How do the examples of these countries support your view of testing?
I have been a longtime advocate for standards. In other countries, that's what you see: you see assessments that are high quality, at least in the high-achieving countries. I sometimes get characterized as anti-testing, which is inaccurate. I am in favor of high-quality assessments and using them for improving teaching and learning, high-quality curriculum and teacher development. I think that in other countries that's what they do.
What is the role of teachers' unions in successful countries?
Other countries put a lot of energy into recruiting the best and the brightest into teaching, training them very intensely, making sure they have professional training. They undoubtedly have ways to get rid of incompetent teachers, but they put a lot of effort on how to be sure that the teachers are competent in the first place. In this country, I've been advocating for a long time, how do we get teachers that are highly competent in the first place. If we're thinking about what we need to do to be competitive with other nations, we need to be thinking about building a supply of great teachers and continually improving their skills, rather than only focusing on the bad teachers when we haven't helped them learn how to be good.
So which countries are going to be the models for the Obama administration?
Certainly we have a different context both politically and in how our education system is organized, but I will say that if you look at some of the highest-achieving states in the United States, we do have this wide variability. Although we rank low on the international assessments, our most high-achieving states and our most high-achieving students are getting an education that has features you would see in other countries. States like Vermont, Massachusetts, Connecticut, New Jersey—those are states that have attacked standards-based reform, with a focus on developing more thoughtful assessments, tying those to teacher development. They put in place very strong literacy-development programs in the elementary schools, and literacy coaches. You see the same kind of standards-based literacy work in countries that have had strong improvements in their performance. We can learn some things from other countries, but we can also learn some things from within our country by looking at places that are succeeding.
Obama's proposals require money—the funding for prekindergarten, the army of new teachers. How will that happen during the credit crisis?
You have to think about education as an investment. This is me speaking, not the administration speaking, but we're talking about a $700 billion recovery package. The total education investment represented in President-elect Obama's education plan was $29 billion, and that's tiny. For every dollar you spend to make sure that kids get high-quality preschool, you're going to gain anywhere from $3 to $10 back to the economy in reduced failure in school, reduced special-education costs, reduced dropout rates and higher wages and taxes. These kinds of investments actually reap us benefits in the long run.

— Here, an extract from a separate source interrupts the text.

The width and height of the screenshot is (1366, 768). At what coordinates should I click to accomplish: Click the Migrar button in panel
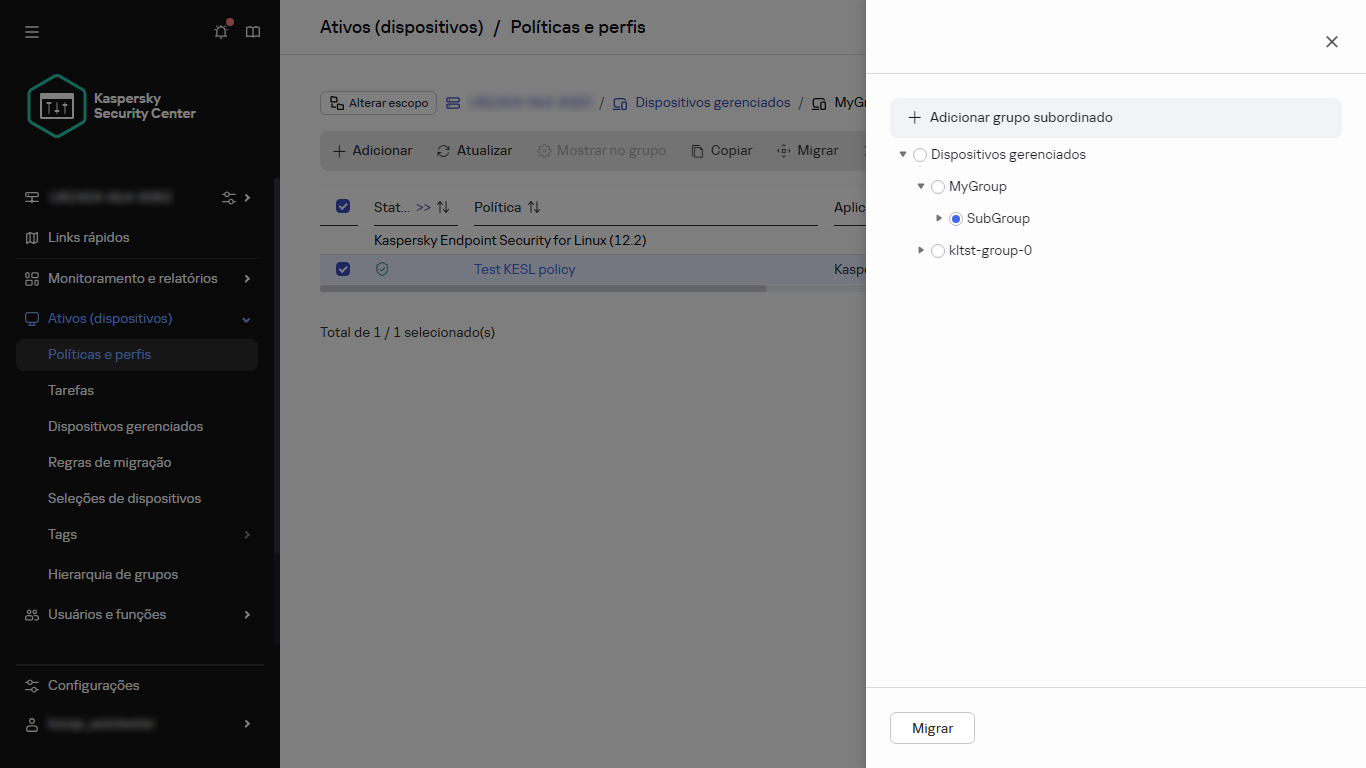click(932, 728)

The results for the latest science and math tests just came out, are you surprised at the U.S. performance?
They were up in math, but not in science. We're not even teaching science in a lot of elementary schools, much less the kind of science that other countries are teaching. When I went to Singapore, at every grade level in every classroom in every school I visited, kids were coming up to show the experiments they'd designed and conducted. High-achieving countries are making sure their kids can be the inventors and engineers of the future. We have to really redouble our efforts.
Will we have moved up within four years?
I would expect so. It takes time to build and rebuild a system, and the financial crisis is really going to be a problem, but I think we will certainly see a turning of the corner if the kind of investments that have been proposed are indeed made. And in eight years, you will see a substantial difference in where the United States is positioned.